- Nickname: NKC
- New Kanpur City Location in Uttar Pradesh, India
- Coordinates: 26°36′46″N 80°16′19″E﻿ / ﻿26.6127°N 80.2719°E
- Country: India
- State: Uttar Pradesh
- District: Kanpur Nagar
- Established: 1998

Government
- • Body: Kanpur Development Authority

Area
- • Total: 40.46856 km^{2} (15.62500 sq mi)

Languages
- • Official: Hindi
- Time zone: UTC+5:30 (IST)
- PIN: 208028-30
- Telephone code: 0512
- Vehicle registration: UP-78

= New Kanpur City =

New Kanpur City is a satellite city of Kanpur, India. The new city spreads over 10,000 acres of prime land on the banks of the Ganges.
Co-operative housing societies will get preference for allotment of plots in this new city.
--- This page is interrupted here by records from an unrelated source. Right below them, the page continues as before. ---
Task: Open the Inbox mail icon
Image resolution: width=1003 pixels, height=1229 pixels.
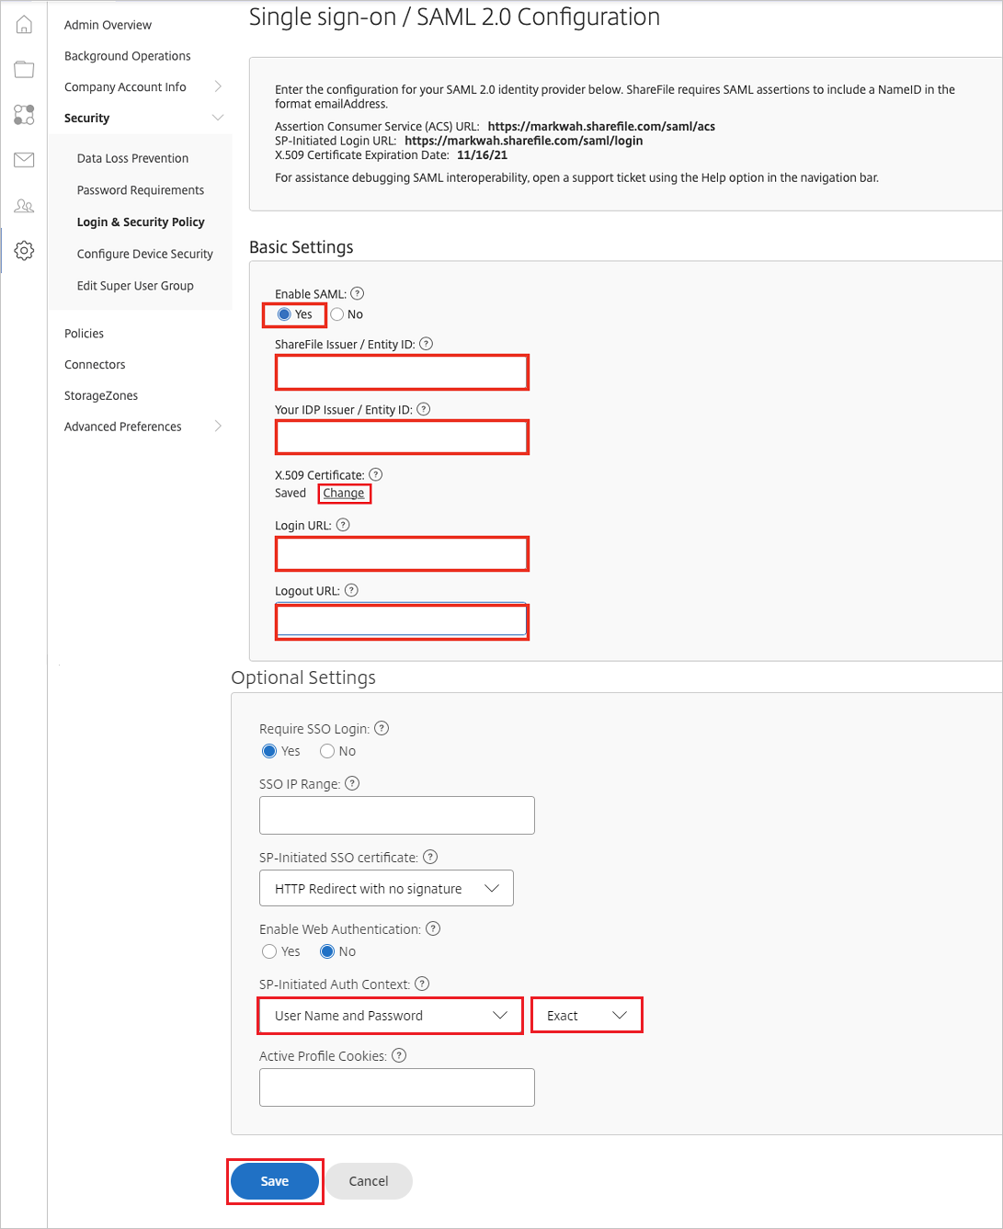Action: click(x=23, y=160)
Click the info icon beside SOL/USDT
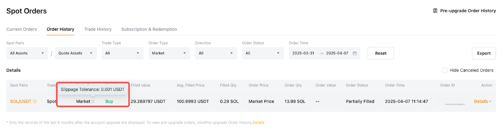This screenshot has width=503, height=135. 35,102
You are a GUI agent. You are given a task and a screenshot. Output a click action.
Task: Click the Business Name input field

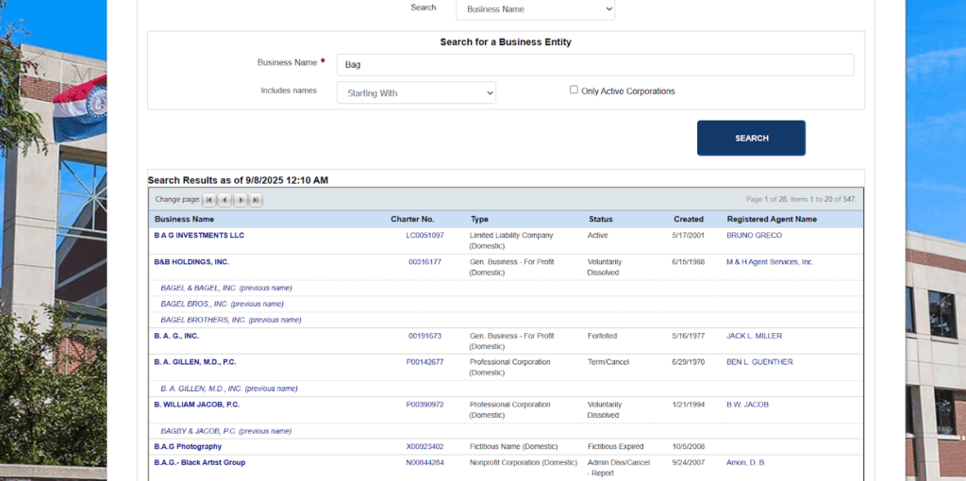(594, 64)
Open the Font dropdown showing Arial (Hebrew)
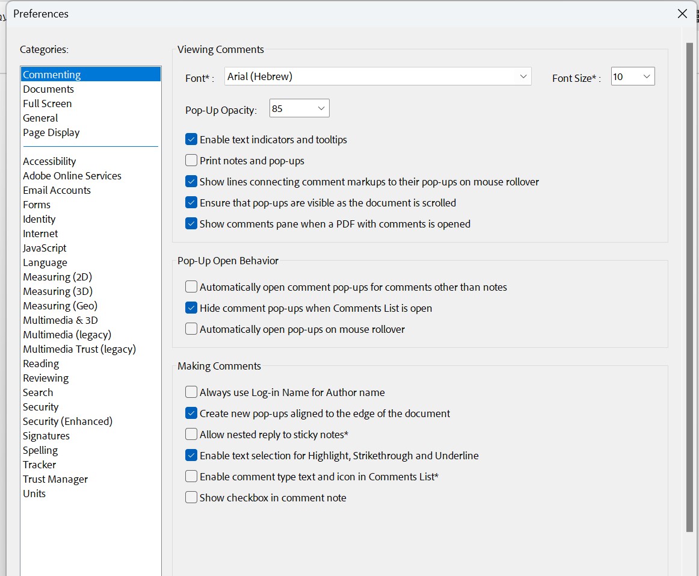699x576 pixels. pyautogui.click(x=378, y=76)
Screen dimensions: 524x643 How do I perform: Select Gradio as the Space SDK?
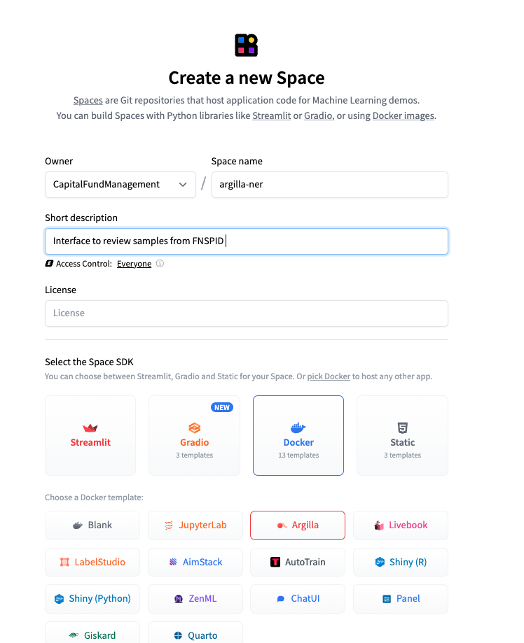point(194,434)
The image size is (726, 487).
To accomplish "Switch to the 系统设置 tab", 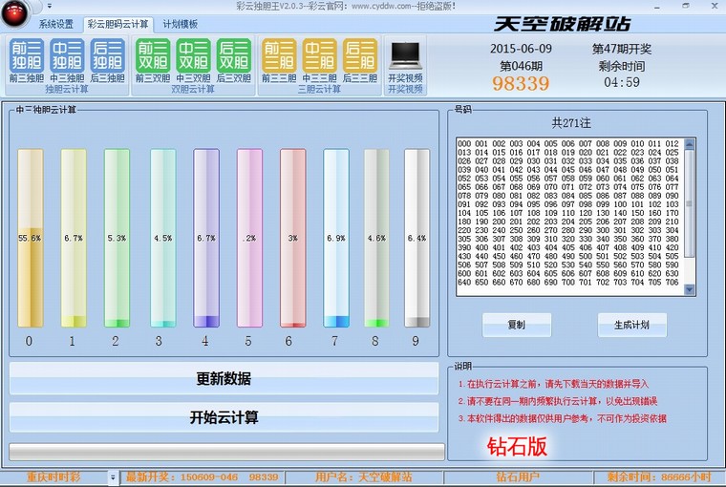I will coord(55,24).
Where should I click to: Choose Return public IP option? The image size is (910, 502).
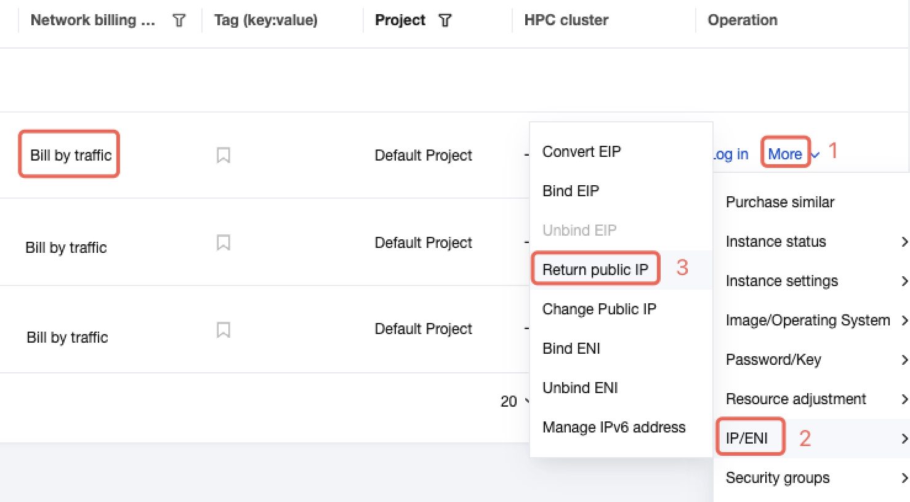pos(595,270)
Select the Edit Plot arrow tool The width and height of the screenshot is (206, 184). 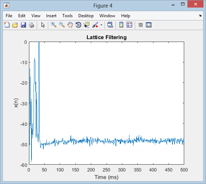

The remaining land will be allotted to the private developers with the clause that they will develop houses covering minimum 25 per cent of the plot area.

==Land Proposed==

Over 10,000 acres of land is proposed for New Kanpur City Between Bithoor and Azad Nagar on a 4 lane Road Kanpur-Bithoor Road or Mainawati Marg.

==Economy==

Various IT Firms and Multi National Companies have been invited by Uttar Pradesh government to set up their regional offices in Kanpur and Lucknow. There is a strong potential of New Kanpur City being developed as IT neighbourhood of Kanpur in coming years as it is in close proximity to IIT-Kanpur and Kanpur University. The place is also ideal for the Multi National Companies as the weather in the region of North West Kanpur is pleasant as compared.to other regions. The Agra Lucknow Expressway is also in close proximity from the region which makes it easier for the residents to travel to Delhi and Agra. Beside, there has been a proposal of setting up a large international airport on the road to Kannauj from Kanpur which is in close proximity from the region. Railways have also extended their connectivity to Bithoor via New Kanpur City and there have been plans to operate rail services from Bithoor to Delhi via Kanpur Anwarganj railway station, Govindpuri railway station and Panki railway station on Howrah-Delhi main line.

==Transportation==

=== Kanpur Metro ===

Kanpur Metro Rail shall be extended to New Kanpur en route to Bithoor. The Blue Line which is proposed from Barra-8 to Agriculture University shall be extended to Bithoor and have various metro stations in New Kanpur City.

=== City Bus ===
City Buses of Kanpur Metropolitan Bus Service from Kanpur Central railway station, Ganesh Shankar Vidyarthi Airport, Panki railway station, Govindpuri railway station, Mandhana Junction railway station, Jajmau and Kanpur Anwarganj railway station to Bithoor will run via New Kanpur City.

==Education==

Kanpur Development Authority has planned to set up a large medical university, engineering and skill development Institutes in New Kanpur City. Apart from that Film Institute is also proposed to be built up here.